The Company has not undertaken any off-balance sheet transactions or arrangements.

Recent Accounting Pronouncements

Recent accounting pronouncements which may affect the Company are described in Note 2 - Summary of Significant Accounting Policies, subsection "New Accounting Requirements and Disclosures" in the annual financial statements below.

Limitations on Liability and Indemnification Matters

We intend to amend our bylaws to contain provisions that limit the liability of our current and former directors for monetary damages to the fullest extent permitted by Idaho law. Any limitation of liability pursuant to Idaho law does not apply to liabilities arising under federal securities laws and does not affect the availability of equitable remedies such as injunctive relief or rescission.

Our amended bylaws will further authorize us to indemnify our directors, officers, employees, and other agents to the fullest extent permitted by Idaho law. We intend our amended bylaws also to provide that, on satisfaction of certain conditions, we will advance expenses incurred by a director or officer in advance of the final disposition of any action or proceeding, and permit us to secure insurance on behalf of any officer, director, employee, or other agent for any liability arising out of his or her actions in that capacity regardless of whether we would otherwise be permitted to indemnify him or her under the provisions of Idaho law.
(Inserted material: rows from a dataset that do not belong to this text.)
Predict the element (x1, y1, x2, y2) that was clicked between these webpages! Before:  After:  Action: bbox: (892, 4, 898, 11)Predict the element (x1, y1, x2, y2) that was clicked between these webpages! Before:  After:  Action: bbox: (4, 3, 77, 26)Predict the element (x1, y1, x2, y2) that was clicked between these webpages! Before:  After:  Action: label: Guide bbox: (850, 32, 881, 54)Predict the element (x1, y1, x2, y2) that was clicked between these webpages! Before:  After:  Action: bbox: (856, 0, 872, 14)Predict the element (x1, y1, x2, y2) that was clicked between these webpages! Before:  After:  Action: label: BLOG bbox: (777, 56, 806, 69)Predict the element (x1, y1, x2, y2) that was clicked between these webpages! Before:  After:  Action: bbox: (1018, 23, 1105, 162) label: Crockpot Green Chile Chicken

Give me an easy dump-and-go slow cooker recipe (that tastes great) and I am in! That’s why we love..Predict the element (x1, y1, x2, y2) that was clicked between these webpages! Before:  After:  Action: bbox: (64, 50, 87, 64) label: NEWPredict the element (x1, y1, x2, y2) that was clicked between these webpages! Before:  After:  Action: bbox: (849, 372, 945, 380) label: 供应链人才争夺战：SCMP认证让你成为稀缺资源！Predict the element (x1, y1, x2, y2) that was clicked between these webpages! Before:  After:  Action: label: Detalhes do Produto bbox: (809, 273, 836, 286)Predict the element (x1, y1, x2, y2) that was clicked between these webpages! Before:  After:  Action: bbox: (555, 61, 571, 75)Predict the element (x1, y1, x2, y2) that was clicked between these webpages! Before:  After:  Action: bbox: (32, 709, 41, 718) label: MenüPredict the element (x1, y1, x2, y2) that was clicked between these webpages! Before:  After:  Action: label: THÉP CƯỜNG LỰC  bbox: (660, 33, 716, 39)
We expect to enter into agreements to indemnify our directors, executive officers, and other employees as determined by the board of directors. With certain exceptions, these agreements will provide for indemnification for related expenses including attorneys' fees, judgments, fines, and settlement amounts incurred by any of these individuals in any action or proceeding. We believe that these amended bylaw provisions and indemnification agreements are necessary to attract and retain qualified persons as directors and officers.

The intended limitation of liability and indemnification provisions in our amended bylaws may discourage stockholders from bringing a lawsuit against our directors for breach of their fiduciary duty. They may also reduce the likelihood of derivative litigation against our directors and officers, even though an action, if successful, might benefit us and other stockholders. Further, a stockholder's investment may be adversely affected to the extent that we pay the costs of settlement and damage awards against directors and officers as required by these indemnification provisions.

Insofar as indemnification for liabilities arising under the Securities Act may be permitted for directors, executive officers, or persons controlling us, we have been informed that, in the opinion of the SEC, such indemnification is against public policy as expressed in the Securities Act and is therefore unenforceable.